Write out the line that contains "Screen dimensions: 642x559" and every line after it through the end of the entries, exactly as given and with no other lines.
━━━━
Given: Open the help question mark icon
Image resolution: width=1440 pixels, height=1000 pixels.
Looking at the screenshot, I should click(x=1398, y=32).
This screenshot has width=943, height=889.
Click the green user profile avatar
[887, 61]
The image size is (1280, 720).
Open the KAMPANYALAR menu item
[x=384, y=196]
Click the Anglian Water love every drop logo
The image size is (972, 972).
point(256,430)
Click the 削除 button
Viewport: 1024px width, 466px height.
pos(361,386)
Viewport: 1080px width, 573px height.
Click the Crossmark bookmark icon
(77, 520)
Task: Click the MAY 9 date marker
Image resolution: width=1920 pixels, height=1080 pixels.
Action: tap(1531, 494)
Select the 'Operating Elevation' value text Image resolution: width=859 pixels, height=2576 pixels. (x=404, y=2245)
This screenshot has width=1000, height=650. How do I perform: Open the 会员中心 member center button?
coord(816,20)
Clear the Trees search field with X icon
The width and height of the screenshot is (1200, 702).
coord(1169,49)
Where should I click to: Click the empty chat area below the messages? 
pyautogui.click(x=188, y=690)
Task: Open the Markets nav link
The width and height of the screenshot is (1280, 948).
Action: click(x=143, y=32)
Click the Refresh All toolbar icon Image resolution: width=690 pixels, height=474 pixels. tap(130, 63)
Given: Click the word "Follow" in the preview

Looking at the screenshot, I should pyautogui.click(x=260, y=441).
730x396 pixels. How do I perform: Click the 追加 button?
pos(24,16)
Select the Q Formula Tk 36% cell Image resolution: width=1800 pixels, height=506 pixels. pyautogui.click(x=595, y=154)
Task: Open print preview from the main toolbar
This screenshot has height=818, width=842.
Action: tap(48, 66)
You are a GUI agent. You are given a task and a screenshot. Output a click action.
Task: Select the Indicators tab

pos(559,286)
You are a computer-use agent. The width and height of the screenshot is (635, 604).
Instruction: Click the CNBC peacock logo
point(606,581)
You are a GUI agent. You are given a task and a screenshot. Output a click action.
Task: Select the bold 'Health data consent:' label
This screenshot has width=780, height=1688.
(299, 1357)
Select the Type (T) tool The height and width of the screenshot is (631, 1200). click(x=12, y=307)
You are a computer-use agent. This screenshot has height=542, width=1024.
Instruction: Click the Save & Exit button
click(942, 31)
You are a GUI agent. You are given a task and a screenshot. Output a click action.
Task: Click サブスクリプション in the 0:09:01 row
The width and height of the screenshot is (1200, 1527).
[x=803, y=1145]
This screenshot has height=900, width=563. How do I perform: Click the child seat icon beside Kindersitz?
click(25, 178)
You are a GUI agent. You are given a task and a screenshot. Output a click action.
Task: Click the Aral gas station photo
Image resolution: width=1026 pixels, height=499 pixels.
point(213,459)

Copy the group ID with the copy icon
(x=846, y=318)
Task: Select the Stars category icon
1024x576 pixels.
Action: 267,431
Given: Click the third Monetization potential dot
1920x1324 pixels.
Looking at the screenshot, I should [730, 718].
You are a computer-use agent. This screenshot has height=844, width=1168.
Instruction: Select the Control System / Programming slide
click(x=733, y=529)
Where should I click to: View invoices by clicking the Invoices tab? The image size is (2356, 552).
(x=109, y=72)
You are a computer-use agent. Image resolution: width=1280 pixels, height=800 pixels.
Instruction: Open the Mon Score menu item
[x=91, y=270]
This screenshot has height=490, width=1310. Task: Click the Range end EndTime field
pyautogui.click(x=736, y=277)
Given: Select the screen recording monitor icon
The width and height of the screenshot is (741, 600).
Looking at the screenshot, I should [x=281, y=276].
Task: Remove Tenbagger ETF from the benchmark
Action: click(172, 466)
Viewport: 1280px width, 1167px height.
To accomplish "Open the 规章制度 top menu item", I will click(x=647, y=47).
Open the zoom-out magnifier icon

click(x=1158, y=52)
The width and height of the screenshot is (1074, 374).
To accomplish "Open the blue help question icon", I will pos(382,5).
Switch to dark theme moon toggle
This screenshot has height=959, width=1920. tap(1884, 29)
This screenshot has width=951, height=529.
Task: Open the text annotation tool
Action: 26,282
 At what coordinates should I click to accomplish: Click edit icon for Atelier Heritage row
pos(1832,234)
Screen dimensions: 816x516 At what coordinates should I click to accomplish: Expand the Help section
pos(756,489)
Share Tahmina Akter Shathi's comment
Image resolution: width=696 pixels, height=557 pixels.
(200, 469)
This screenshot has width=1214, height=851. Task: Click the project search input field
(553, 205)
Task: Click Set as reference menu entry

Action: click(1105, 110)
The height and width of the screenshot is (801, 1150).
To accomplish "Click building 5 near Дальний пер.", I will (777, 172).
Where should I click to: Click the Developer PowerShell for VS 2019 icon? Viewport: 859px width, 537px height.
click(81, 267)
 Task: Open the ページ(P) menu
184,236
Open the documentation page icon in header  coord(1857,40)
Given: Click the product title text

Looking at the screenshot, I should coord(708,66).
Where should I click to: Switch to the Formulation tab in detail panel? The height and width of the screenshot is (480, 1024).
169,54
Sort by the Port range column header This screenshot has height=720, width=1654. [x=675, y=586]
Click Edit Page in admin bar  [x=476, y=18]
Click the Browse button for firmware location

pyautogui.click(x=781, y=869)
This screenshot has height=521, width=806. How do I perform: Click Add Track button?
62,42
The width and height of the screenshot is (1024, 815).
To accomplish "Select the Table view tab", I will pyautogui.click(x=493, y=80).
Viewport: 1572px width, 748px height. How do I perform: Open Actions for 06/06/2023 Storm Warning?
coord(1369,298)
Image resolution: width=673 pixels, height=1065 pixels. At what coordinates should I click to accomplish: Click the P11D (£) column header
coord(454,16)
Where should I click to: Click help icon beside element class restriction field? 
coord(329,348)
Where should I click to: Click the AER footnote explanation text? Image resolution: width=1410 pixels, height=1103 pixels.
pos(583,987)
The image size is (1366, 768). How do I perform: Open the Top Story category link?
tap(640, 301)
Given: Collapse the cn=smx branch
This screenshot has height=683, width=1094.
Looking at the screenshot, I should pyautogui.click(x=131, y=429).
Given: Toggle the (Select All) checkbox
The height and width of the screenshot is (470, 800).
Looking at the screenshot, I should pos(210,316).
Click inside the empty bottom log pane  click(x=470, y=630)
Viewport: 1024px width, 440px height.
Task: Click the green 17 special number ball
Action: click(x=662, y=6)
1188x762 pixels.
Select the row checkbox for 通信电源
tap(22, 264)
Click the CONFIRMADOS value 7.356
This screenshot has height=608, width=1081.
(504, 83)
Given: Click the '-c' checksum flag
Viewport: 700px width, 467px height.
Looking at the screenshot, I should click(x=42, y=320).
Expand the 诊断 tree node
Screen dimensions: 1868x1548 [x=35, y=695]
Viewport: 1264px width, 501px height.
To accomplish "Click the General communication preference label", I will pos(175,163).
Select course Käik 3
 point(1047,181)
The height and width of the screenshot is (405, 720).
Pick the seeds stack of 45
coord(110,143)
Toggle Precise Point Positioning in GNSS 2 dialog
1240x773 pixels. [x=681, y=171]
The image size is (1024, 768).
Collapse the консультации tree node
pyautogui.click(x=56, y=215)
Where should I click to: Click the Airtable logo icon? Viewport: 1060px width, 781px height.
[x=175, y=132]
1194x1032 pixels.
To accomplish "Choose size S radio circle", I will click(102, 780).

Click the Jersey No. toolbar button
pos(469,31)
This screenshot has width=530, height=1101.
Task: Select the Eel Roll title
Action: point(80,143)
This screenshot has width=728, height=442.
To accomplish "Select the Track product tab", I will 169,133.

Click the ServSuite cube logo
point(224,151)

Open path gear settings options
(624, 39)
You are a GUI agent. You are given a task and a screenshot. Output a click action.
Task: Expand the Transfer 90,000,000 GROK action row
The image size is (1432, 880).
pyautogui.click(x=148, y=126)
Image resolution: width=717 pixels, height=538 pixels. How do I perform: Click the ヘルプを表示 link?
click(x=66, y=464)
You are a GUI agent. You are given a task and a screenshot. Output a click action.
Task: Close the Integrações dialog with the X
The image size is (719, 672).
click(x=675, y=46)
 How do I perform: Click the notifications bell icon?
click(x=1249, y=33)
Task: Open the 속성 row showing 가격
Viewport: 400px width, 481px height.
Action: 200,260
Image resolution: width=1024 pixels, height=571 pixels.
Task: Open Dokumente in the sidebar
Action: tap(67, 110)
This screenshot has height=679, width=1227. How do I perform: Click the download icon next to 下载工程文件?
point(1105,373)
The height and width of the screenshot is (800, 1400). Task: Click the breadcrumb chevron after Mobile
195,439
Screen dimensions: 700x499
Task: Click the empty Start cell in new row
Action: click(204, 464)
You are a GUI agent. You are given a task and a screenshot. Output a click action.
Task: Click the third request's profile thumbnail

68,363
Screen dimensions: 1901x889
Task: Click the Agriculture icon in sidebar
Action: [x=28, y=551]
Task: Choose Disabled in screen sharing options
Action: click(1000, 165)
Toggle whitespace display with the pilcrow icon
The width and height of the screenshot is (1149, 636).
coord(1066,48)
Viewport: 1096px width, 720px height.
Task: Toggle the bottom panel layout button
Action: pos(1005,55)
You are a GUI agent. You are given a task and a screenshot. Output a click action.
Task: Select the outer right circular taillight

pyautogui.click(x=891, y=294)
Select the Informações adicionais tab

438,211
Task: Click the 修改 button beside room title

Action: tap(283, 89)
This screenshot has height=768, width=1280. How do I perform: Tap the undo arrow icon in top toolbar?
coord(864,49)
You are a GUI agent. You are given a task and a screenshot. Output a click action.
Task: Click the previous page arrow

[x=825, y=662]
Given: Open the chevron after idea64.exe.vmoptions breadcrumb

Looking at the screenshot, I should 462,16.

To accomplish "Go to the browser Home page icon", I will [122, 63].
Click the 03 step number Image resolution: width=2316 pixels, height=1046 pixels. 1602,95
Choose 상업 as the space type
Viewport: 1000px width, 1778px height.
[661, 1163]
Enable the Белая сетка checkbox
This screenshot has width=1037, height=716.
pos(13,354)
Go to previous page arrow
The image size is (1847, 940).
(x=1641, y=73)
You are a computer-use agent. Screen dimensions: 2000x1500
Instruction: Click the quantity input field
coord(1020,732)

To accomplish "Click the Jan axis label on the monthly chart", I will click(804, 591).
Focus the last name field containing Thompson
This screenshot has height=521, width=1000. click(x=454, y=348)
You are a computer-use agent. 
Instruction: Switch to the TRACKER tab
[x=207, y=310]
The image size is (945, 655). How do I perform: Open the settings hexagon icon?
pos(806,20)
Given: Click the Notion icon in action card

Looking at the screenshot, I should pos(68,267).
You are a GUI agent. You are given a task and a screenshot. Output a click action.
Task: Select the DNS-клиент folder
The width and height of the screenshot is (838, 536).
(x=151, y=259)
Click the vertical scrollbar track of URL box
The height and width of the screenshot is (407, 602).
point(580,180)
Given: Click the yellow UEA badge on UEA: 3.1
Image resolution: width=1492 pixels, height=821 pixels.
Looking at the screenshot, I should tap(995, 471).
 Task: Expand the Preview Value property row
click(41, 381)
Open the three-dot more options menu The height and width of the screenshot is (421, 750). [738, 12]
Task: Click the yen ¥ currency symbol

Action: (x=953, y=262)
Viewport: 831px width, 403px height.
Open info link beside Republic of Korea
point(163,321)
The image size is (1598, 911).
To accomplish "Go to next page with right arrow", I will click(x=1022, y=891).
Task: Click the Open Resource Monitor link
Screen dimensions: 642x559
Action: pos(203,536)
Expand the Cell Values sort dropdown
━━━━
## WRITTEN REPLY
Screen dimensions: 642x559
Action: pos(203,536)
Expand the Cell Values sort dropdown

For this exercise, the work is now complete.